Kozak invoked the American Civil Liberties Union and its recent legal victory against a public charter school in North Carolina, which had defended its no-pants policy for young girls — and lost.

She used the d-word.

“I wanted to avoid using this term as long as I could, but there truly is no other word to use: discriminatory,” Kozak said. “This rule is discriminatory towards the district’s young females and puts a burden on young girls that their male classmates do not have to face. It is not just, it is not right, and these young girls should simply have the choice to wear what they want on their special day.”

Kozak, a journalist herself, threatened to take the case to the media — and, if necessary, to the courts. As her time came to a close, she called the whole ordeal “sad and disappointing.”

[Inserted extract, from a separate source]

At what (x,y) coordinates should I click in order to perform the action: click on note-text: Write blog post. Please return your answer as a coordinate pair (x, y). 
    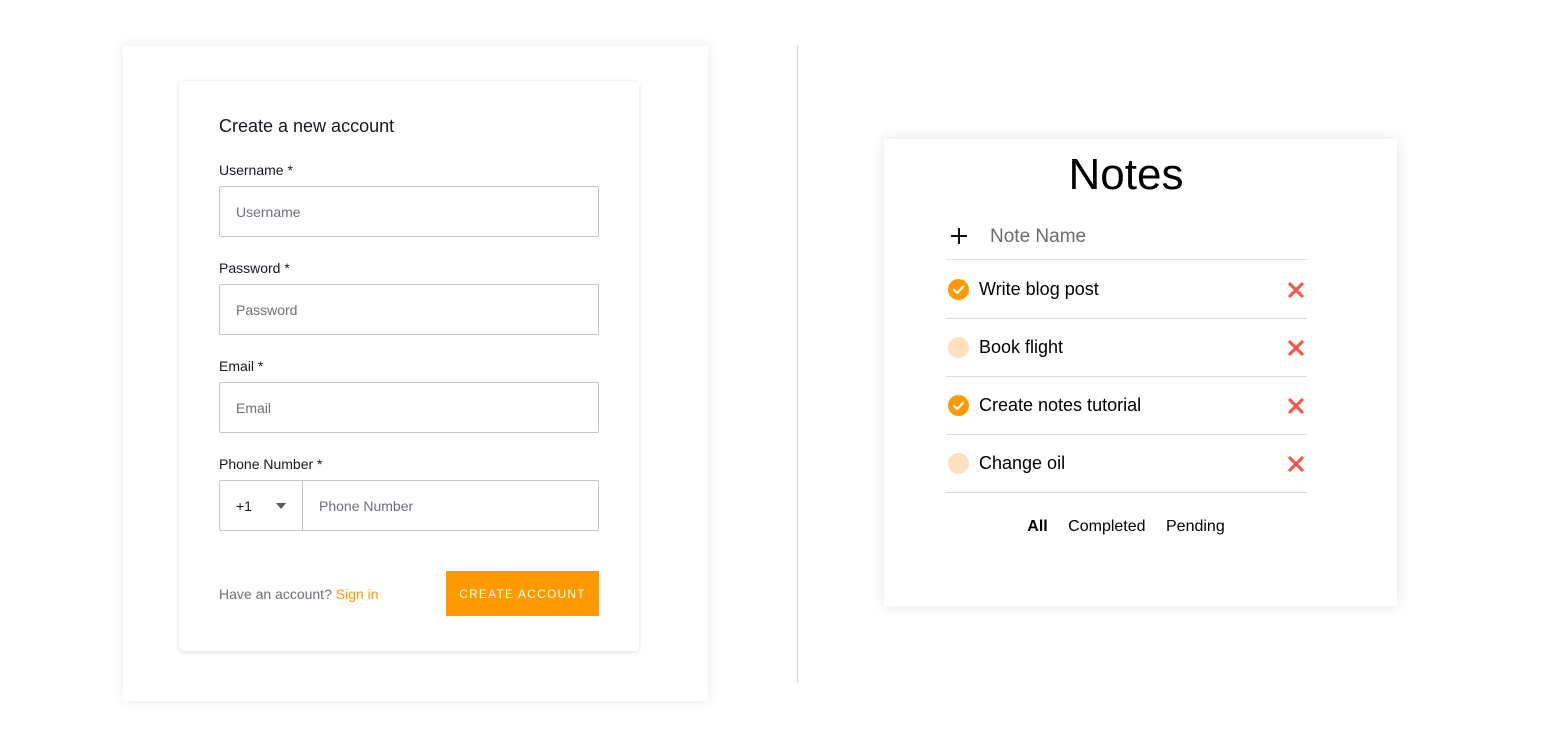
    Looking at the image, I should click on (1039, 289).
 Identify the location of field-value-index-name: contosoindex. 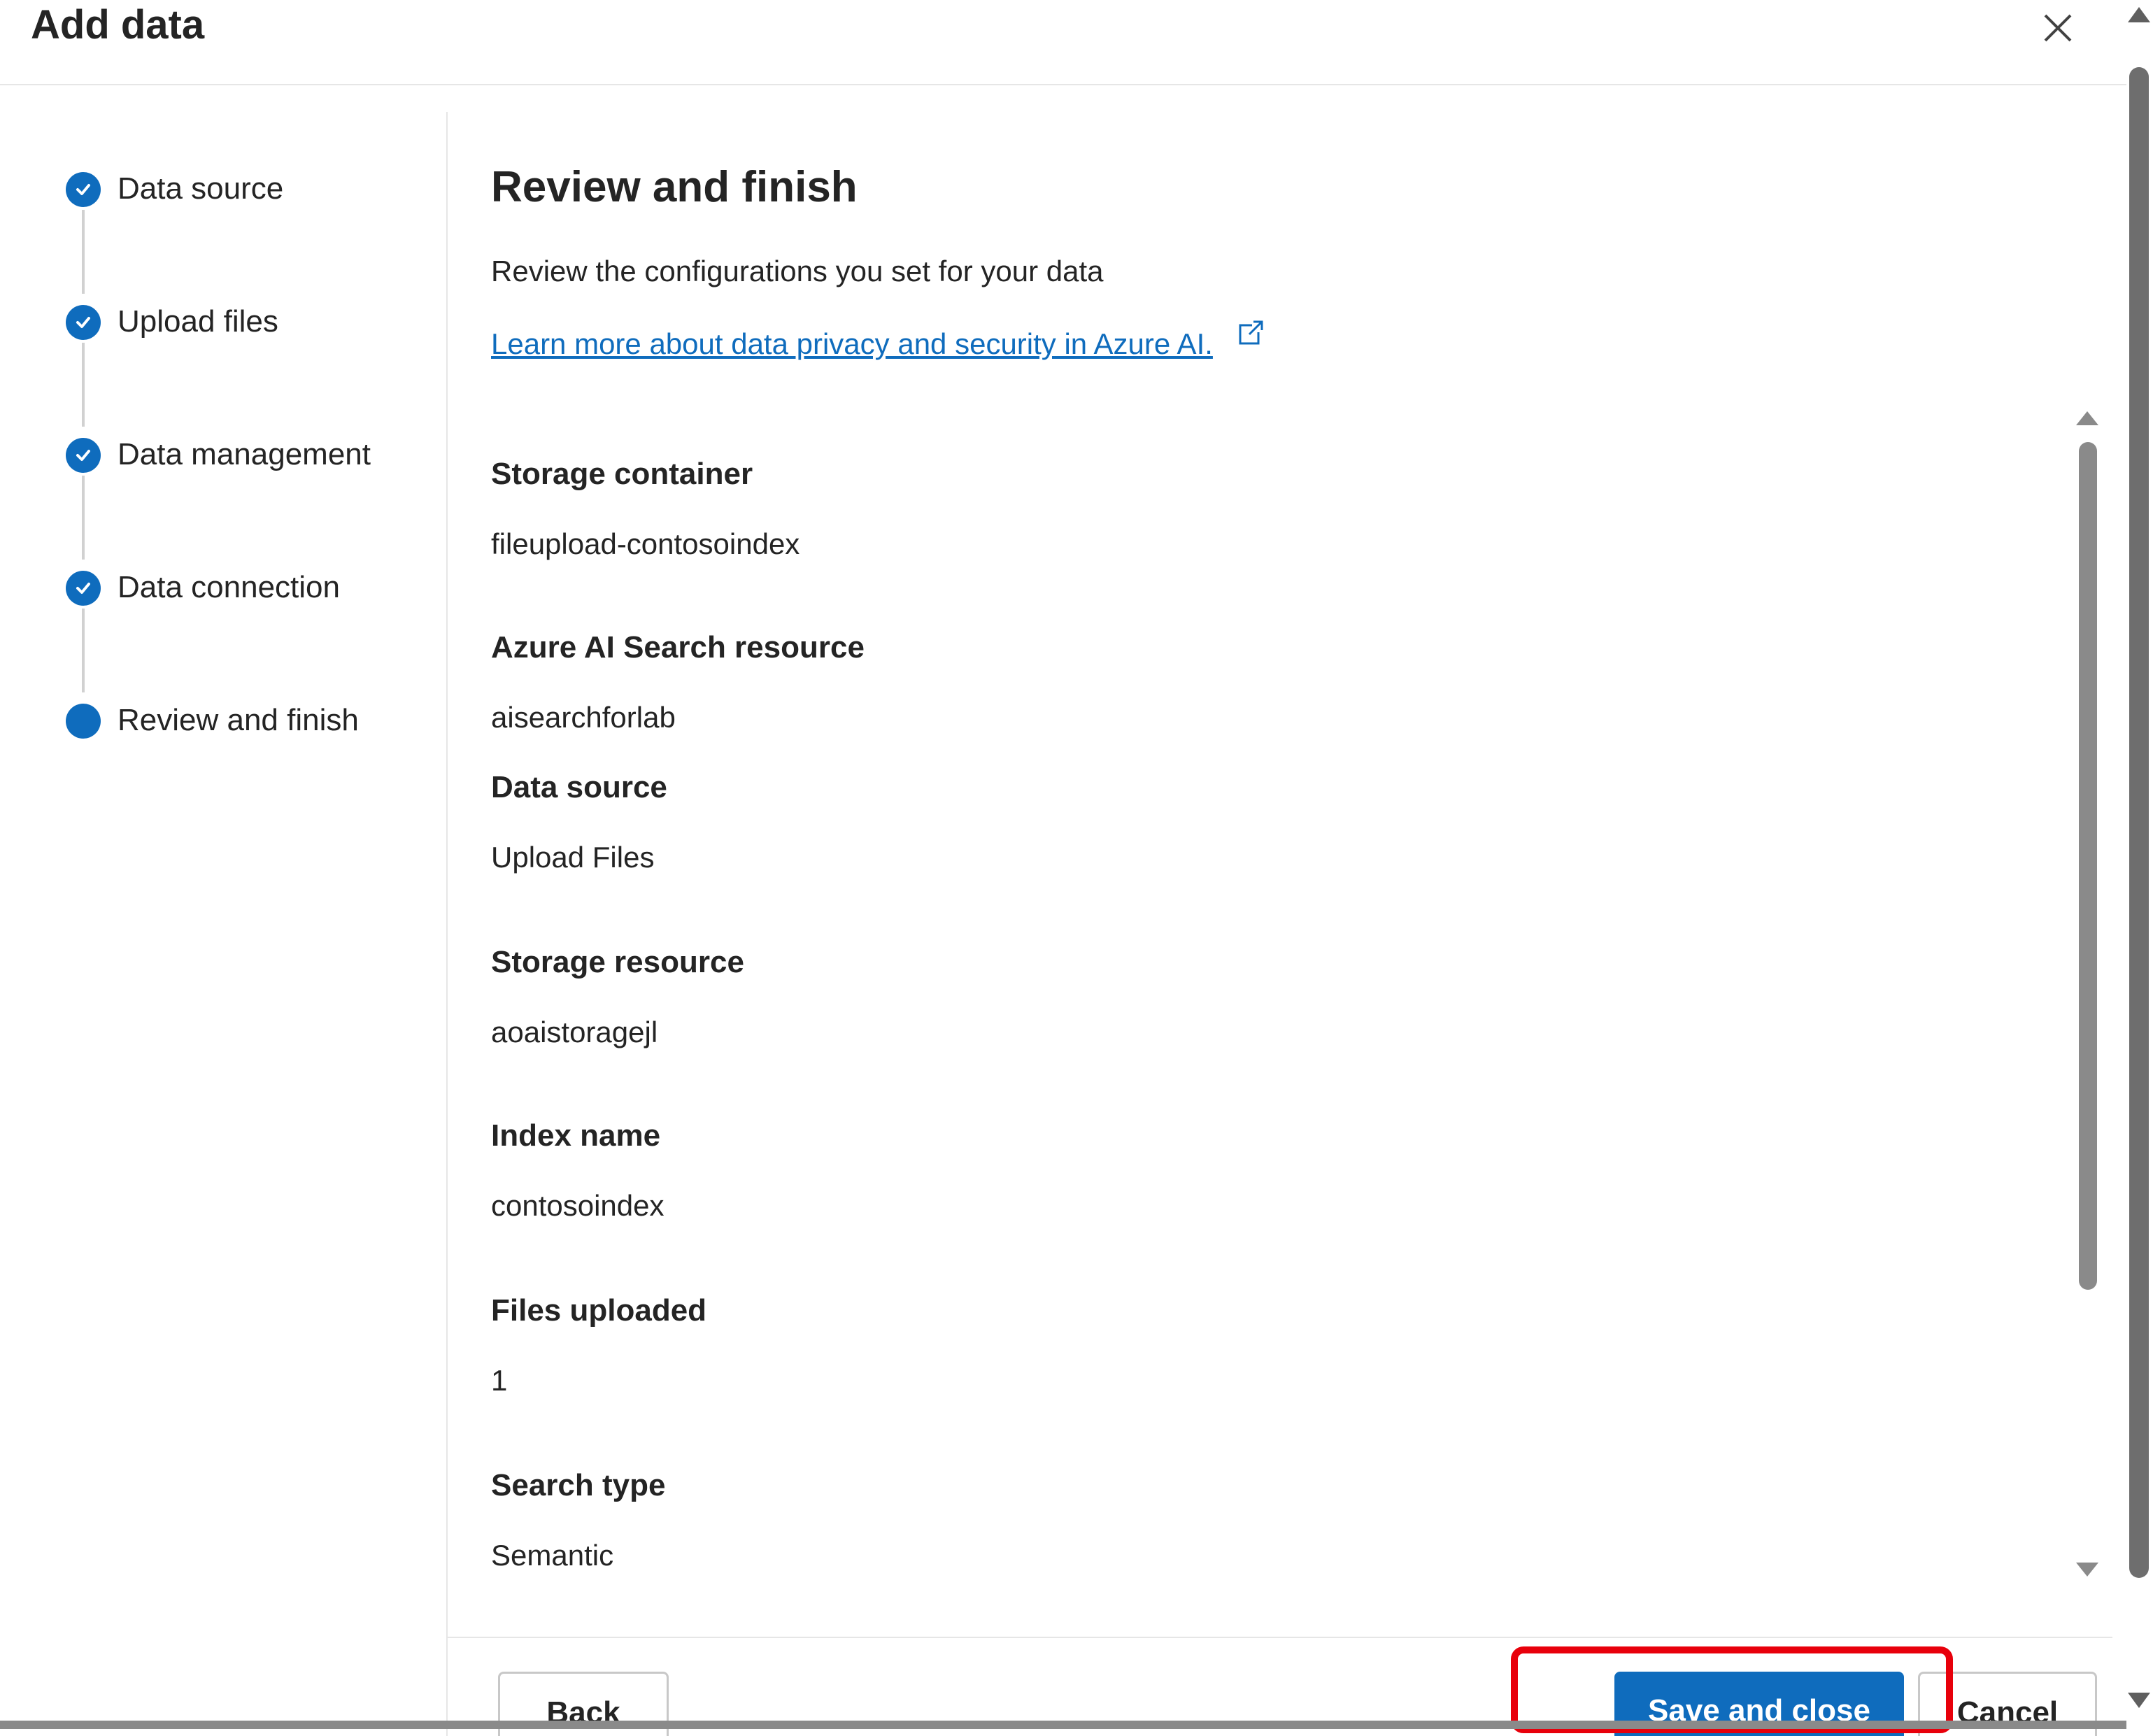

“If you’d like to argue that forcing women to wear a dress or skirt promotes ‘traditional values’ or helps young ladies ‘meet a certain expectation,' I would like to remind you that it’s 2019,” Kozak told the board. “Women do not have an expectation to live up to; women do not have a certain standard to meet. We are not living in the 1800s anymore.”

When she was done, Kozak said the board — on which three women sit — thanked her for her comments. The assistant superintendent of secondary education, also a woman, asked for a copy of her written speech.

But Kozak left feeling like there was still no game plan.

She followed up with the school board a week later and was told to talk with her principal. That finally happened on Tuesday. This time, the principal was more willing to listen, Kozak said.

“I think I had showed at that point that I was very persistent,” she later told The Post.

But the principal’s solution, Kozak said, remained unsatisfactory. He told her she had been granted permission to wear pants; she told him that wasn’t the point.

The next day, Kozak contacted local TV news station KDKA 2, who interviewed her for a story and reached out to the school for a statement.

“The outcome of the principal-student meeting was that it would be acceptable for the student to wear professional business attire, including pants,” the statement said. “The student indicated that she would like that opportunity extended to all students.”

By Thursday evening, the school district announced it had decided — after meetings with various stakeholders and Kozak — to officially do just that.

Now, female graduating seniors in the Norwin School District are guided by a “professional attire” dress code that says nothing about dresses, skirts or pants — only “dress clothing.”

“I do genuinely appreciate their time and consideration for changing that,” Kozak said.

At school on Friday, in the hallways and in messages, her friends offered thanks and classmates sought wardrobe advice. One girl, Kozak said, had spotted a very cute white jumper and wanted to know if that was okay now, too.

For their May 24 commencement ceremony, when they’ll get their diplomas and head toward what comes next, some of Kozak’s friends have planned to wear pants. Kozak has decided she ought to wear some, too.

“I mean, I did go through all of this time, to get all this going,” she said. “At this point, why not do what you couldn’t do before?”